Copy the data word for word, from the very start through the line that contains "Looking at the screenshot, I should (94, 131).", and include that line.

#### [Entries provided]
::::

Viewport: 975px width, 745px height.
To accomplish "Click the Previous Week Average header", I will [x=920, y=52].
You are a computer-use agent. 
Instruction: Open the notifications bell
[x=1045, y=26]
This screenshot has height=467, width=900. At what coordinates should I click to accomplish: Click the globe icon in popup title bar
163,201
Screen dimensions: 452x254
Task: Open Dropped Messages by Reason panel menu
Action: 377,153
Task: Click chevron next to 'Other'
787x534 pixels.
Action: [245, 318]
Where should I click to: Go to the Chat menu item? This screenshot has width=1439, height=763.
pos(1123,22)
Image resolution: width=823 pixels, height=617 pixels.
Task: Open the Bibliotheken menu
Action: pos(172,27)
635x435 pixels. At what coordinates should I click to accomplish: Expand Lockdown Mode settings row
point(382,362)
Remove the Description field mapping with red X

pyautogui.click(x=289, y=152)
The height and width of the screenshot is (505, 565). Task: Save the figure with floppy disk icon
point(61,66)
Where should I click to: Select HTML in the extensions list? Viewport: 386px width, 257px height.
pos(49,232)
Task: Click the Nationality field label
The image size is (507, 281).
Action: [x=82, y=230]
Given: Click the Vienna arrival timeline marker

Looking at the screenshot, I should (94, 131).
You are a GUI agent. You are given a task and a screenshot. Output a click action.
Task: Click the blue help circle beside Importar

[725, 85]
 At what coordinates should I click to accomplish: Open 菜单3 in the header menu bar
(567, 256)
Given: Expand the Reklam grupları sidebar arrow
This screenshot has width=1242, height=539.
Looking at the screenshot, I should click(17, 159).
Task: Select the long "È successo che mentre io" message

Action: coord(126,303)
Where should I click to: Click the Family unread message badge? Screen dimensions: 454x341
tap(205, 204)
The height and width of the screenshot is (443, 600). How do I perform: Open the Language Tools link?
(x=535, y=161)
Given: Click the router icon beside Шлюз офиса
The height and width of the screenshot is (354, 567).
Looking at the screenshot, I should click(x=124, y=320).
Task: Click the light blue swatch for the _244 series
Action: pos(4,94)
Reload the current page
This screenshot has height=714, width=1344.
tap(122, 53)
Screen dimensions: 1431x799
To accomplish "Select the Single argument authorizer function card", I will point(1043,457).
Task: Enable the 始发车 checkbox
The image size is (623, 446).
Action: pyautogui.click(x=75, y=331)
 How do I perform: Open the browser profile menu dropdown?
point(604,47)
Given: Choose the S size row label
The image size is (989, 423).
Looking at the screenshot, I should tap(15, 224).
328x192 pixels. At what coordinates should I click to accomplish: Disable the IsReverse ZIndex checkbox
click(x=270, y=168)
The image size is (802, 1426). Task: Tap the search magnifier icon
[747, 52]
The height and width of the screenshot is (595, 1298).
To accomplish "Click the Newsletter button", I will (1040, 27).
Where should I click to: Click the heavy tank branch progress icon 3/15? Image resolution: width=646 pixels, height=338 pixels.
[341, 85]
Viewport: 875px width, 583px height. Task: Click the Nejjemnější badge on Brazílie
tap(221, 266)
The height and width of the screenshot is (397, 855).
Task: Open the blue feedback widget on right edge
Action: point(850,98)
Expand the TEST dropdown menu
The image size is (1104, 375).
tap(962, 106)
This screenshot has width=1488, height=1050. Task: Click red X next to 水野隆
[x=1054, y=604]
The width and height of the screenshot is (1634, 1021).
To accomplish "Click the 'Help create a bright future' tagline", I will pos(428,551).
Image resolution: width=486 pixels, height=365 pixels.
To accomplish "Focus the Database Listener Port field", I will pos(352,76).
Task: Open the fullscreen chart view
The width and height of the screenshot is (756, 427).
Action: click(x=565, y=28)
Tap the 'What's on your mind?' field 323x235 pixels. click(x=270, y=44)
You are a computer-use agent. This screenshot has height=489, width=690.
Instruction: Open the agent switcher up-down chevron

::::

#### [Exercise solution]
Viewport: 975px width, 745px height.
To accomplish "Click the Previous Week Average header", I will [x=920, y=52].
You are a computer-use agent. 
Instruction: Open the notifications bell
[x=1045, y=26]
This screenshot has height=467, width=900. At what coordinates should I click to accomplish: Click the globe icon in popup title bar
163,201
Screen dimensions: 452x254
Task: Open Dropped Messages by Reason panel menu
Action: 377,153
Task: Click chevron next to 'Other'
787x534 pixels.
Action: [245, 318]
Where should I click to: Go to the Chat menu item? This screenshot has width=1439, height=763.
pos(1123,22)
Image resolution: width=823 pixels, height=617 pixels.
Task: Open the Bibliotheken menu
Action: pos(172,27)
635x435 pixels. At what coordinates should I click to accomplish: Expand Lockdown Mode settings row
point(382,362)
Remove the Description field mapping with red X

pyautogui.click(x=289, y=152)
The height and width of the screenshot is (505, 565). Task: Save the figure with floppy disk icon
point(61,66)
Where should I click to: Select HTML in the extensions list? Viewport: 386px width, 257px height.
pos(49,232)
Task: Click the Nationality field label
The image size is (507, 281).
Action: [x=82, y=230]
Given: Click the Vienna arrival timeline marker

Looking at the screenshot, I should (94, 131).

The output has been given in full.